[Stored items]
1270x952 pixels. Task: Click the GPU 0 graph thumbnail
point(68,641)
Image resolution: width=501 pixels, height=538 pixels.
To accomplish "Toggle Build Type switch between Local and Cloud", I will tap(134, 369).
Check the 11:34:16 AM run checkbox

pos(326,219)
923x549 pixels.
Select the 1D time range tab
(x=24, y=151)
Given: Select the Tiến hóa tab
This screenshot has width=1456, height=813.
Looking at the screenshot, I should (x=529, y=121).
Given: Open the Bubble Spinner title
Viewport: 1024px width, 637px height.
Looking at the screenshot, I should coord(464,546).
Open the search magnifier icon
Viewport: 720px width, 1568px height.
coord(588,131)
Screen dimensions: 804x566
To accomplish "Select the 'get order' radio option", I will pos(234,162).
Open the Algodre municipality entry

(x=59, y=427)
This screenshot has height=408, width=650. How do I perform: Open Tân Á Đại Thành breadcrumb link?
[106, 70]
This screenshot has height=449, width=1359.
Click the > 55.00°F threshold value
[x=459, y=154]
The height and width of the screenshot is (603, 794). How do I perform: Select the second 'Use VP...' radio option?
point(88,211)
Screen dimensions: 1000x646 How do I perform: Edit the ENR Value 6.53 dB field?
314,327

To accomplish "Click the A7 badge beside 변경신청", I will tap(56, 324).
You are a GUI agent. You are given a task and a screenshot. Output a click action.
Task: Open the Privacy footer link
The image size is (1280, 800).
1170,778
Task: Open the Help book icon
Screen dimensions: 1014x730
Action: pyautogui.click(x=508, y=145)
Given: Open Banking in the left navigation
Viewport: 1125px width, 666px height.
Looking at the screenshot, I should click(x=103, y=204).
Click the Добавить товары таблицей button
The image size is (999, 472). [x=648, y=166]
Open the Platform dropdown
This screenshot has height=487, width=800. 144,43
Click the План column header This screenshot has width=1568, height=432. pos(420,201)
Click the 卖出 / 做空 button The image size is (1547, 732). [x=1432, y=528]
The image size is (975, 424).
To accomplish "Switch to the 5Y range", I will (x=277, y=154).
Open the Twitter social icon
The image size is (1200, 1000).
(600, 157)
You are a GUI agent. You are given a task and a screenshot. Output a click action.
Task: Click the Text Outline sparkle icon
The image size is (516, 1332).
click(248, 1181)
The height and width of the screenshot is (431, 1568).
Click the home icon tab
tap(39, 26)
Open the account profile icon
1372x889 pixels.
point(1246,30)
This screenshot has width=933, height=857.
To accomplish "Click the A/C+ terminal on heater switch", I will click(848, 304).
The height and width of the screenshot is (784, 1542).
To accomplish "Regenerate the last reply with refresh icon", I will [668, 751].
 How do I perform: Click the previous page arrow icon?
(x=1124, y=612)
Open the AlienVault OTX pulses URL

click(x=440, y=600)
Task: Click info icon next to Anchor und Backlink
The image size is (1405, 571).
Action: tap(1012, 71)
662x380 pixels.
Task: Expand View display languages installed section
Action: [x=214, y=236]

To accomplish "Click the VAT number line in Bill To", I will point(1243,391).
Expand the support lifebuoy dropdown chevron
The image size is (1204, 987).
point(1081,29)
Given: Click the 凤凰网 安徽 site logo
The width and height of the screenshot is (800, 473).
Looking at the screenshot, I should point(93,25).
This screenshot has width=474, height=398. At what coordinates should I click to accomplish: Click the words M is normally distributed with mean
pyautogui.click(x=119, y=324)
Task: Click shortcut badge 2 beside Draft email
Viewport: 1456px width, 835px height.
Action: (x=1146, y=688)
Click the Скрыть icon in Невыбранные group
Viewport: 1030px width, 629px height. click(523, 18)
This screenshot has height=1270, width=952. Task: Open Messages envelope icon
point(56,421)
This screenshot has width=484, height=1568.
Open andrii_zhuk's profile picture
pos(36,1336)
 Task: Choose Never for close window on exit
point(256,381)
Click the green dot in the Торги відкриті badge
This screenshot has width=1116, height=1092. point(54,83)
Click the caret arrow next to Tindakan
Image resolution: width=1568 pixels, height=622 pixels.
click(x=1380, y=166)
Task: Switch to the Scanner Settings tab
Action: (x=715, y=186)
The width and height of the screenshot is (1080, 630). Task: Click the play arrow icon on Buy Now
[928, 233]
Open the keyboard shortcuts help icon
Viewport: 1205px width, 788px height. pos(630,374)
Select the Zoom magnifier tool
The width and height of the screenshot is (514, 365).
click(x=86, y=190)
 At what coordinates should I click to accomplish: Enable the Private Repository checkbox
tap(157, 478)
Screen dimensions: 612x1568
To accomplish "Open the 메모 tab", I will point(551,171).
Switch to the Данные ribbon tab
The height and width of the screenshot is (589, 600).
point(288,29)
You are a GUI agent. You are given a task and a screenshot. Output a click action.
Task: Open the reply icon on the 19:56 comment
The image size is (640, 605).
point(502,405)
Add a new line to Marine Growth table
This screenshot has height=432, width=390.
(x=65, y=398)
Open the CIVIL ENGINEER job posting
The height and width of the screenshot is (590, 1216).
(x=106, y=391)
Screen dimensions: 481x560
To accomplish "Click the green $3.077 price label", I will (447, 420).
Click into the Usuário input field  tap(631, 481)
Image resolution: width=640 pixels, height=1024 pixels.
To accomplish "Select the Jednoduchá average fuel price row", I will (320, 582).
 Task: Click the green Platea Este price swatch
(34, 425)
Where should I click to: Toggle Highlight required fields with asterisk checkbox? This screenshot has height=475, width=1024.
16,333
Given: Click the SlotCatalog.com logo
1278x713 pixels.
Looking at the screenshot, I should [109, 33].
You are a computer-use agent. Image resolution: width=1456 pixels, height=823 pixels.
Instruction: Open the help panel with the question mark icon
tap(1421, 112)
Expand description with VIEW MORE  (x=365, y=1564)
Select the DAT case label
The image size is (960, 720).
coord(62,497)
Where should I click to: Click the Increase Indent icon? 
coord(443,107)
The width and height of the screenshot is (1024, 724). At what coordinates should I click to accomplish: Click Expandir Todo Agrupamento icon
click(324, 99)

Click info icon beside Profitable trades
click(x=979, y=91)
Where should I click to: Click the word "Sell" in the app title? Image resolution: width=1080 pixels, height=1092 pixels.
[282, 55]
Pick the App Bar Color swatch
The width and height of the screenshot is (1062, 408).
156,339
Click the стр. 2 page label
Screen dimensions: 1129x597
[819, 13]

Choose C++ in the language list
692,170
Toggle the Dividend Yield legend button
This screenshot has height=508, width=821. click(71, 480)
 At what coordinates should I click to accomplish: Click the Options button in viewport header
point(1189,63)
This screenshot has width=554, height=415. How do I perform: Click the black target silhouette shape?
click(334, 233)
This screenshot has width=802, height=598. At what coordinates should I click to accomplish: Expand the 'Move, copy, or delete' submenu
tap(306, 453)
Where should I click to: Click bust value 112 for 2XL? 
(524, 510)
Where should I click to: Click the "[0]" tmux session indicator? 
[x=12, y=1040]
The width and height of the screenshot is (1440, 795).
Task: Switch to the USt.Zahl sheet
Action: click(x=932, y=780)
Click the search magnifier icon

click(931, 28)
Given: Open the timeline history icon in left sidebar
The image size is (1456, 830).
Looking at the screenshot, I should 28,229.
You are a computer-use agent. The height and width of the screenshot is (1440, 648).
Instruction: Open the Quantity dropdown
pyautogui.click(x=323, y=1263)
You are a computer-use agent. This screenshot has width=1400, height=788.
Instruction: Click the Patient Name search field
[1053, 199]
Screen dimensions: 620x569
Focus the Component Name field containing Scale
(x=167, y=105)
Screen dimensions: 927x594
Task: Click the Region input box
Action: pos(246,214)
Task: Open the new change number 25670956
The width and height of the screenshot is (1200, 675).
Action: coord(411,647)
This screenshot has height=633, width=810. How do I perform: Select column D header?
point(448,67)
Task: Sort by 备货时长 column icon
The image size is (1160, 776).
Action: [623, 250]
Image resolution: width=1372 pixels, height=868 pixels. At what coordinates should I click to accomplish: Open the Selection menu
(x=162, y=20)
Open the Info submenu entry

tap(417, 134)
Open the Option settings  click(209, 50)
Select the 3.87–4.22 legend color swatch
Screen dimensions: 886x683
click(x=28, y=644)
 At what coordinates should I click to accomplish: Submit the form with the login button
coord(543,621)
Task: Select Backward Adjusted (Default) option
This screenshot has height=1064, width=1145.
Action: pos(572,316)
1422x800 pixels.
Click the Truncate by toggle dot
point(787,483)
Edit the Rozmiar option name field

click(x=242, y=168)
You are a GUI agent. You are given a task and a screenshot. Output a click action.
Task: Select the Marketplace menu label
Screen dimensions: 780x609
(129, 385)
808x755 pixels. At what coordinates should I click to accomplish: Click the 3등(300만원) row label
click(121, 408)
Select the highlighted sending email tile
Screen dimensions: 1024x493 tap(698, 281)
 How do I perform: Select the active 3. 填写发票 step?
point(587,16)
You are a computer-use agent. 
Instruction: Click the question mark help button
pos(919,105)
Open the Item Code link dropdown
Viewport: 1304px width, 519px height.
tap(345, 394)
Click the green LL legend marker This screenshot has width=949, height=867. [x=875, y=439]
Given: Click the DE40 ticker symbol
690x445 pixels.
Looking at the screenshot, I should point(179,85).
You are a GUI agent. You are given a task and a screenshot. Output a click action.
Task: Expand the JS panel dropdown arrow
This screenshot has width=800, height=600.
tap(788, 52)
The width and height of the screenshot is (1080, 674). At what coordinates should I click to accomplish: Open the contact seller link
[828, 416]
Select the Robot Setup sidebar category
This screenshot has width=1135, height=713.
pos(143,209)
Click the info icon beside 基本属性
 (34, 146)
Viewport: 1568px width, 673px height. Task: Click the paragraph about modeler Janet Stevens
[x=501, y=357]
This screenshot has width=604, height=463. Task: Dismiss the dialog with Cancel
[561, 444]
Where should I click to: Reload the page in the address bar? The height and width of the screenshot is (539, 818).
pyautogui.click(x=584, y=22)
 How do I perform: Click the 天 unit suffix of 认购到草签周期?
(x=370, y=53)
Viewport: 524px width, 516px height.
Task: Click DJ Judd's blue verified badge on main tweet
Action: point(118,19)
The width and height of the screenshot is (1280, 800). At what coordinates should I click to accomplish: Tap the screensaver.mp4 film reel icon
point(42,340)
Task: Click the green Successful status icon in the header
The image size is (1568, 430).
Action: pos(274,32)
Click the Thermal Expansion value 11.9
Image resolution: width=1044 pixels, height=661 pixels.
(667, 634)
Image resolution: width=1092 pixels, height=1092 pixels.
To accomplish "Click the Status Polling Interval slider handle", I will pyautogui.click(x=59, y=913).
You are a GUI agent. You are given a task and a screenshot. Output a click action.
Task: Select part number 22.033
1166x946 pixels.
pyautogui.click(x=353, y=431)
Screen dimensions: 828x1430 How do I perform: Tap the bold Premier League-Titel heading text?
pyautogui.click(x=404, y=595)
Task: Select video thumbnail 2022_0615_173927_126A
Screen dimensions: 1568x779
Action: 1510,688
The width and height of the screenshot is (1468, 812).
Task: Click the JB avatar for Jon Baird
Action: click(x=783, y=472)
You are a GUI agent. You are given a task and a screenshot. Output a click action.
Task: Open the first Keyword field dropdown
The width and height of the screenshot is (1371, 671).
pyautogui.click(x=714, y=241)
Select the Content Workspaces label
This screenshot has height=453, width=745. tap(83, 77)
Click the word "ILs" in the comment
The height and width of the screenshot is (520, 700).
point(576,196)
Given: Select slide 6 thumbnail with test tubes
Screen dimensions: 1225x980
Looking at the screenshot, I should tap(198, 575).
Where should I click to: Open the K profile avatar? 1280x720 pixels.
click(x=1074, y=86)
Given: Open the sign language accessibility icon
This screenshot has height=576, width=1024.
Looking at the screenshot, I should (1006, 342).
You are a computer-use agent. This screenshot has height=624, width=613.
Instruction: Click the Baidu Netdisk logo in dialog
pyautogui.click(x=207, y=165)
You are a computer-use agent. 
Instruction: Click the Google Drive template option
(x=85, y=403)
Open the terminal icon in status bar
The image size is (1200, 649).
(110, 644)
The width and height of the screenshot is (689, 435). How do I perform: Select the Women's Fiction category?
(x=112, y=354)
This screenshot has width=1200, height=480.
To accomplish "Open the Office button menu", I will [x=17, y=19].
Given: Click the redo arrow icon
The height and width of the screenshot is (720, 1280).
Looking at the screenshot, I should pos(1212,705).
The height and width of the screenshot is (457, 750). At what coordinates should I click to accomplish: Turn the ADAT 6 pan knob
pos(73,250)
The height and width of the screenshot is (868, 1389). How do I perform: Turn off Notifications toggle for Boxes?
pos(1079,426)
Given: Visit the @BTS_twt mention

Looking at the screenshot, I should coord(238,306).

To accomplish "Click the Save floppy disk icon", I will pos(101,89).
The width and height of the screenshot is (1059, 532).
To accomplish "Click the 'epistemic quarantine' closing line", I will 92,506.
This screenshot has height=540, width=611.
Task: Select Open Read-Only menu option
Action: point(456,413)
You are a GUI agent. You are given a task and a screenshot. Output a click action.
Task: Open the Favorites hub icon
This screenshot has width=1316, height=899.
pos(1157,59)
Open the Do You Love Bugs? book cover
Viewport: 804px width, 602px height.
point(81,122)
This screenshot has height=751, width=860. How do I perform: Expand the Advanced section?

PROBLEM REQUIREMENTS ▸ The lines to copy are those above that contain "terminal".

ANSWER SPACE ▸
To accomplish "Click the A/C+ terminal on heater switch", I will click(848, 304).
Open the terminal icon in status bar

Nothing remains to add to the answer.